Eight more villages in the forest still have no power. Dao County, where Bentang is located, will spend 8 million yuan (US$1.2-million) to supply them with service by the end of this year, said Zheng Jiqiu, party secretary of the farm.
State Grid Corp. of China, the country’s largest electricity distributor, will absorb one million tons of copper a year until 2015, according to Qu Yi, CRU’s Beijing-based copper analyst.
Supply Struggle
“We are looking at a copper market globally that is going to really struggle to keep up with the demand needs, and, in particular, the demand needs of China,” said Barclays Capital metals analyst Gayle Berry in London.
Barclays introduced an exchange-traded note linked to copper futures prices in October 2007, just as China stepped up its buying of reserves from foreign companies and governments.
The Barclays copper note has gained 11% this year, compared with 7.4% for the Standard & Poor’s 500 Index.
The metal “is the commodity most exposed to China’s demand,” said Jigna Gibb, director of commodity structuring at Barclays.
In March, Wheaton, Illinois-based First Trust Advisors LP introduced an exchange-traded basket of mining stocks, the First Trust ISE Global Copper Index Fund. It has risen 23%.

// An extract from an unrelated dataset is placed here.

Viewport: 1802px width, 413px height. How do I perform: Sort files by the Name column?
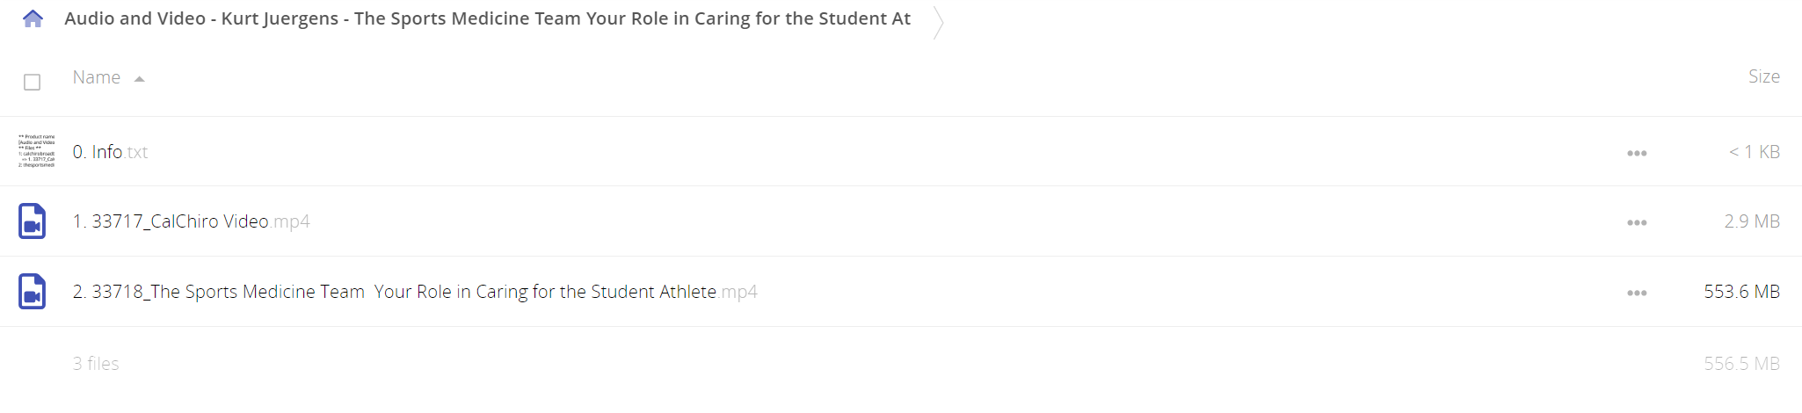tap(97, 77)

Five weeks later, New York-based Global X Funds launched its copper miners product, which is up 17%.
Gold Standard
BlackRock’s iShares Copper Trust plans to raise about US$1-billion to buy physical copper, according to its Oct. 26 registration statement filed with the Securities and Exchange Commission. The J.P. Morgan Physical Copper Trust registered Oct. 22 plans to raise about US$500-million.
“Physically backed ETFs have become the gold standard for investing in metals,” said Will Rhind, ETF’s head of sales and marketing in the U.S. He declined to comment further.

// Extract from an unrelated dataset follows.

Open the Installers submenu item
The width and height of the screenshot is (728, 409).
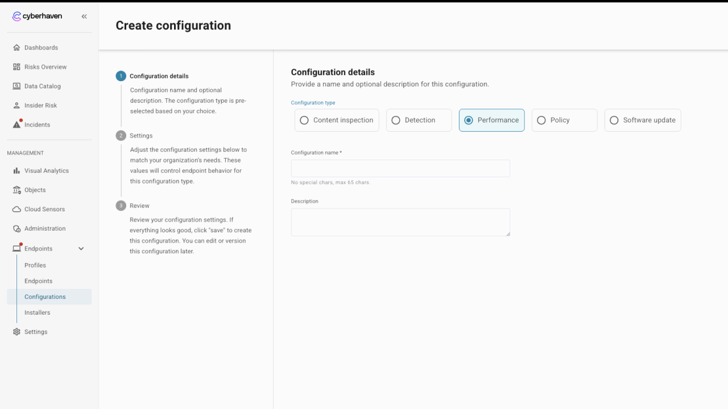pyautogui.click(x=38, y=312)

In Ohio, Mr. Markovich isn’t just a rugby coach. He is a managing partner of Grand Rapids, Michigan-based Nav Capital Partners LLC, which distributes exchange-traded products. Nav Capital began marketing Global X funds this month, he said.
While working out of his home in Sheffield, Ohio, he also manages his own portfolio. He decided to invest one morning after his daughter’s economics class at her private school outside Cleveland, he said. A student in the group of senior-year students he advises was debating a prospective investmentin Bentonville, Arkansas-based retailer Wal-Mart Stores Inc.
That made Mr. Markovich think of the Chinese factories that supply so many consumer goods, from Android phones to iPods.
“He said, ‘Christmas is coming, incomes are down, so I think more people will be driven to Wal-Mart to buy Christmas gifts,’’ Mr. Markovich said. ‘‘It hit me: I’m teaching these kids about supply and demand, and they’re thinking about buying Wal-Mart. I should be doing that with copper.”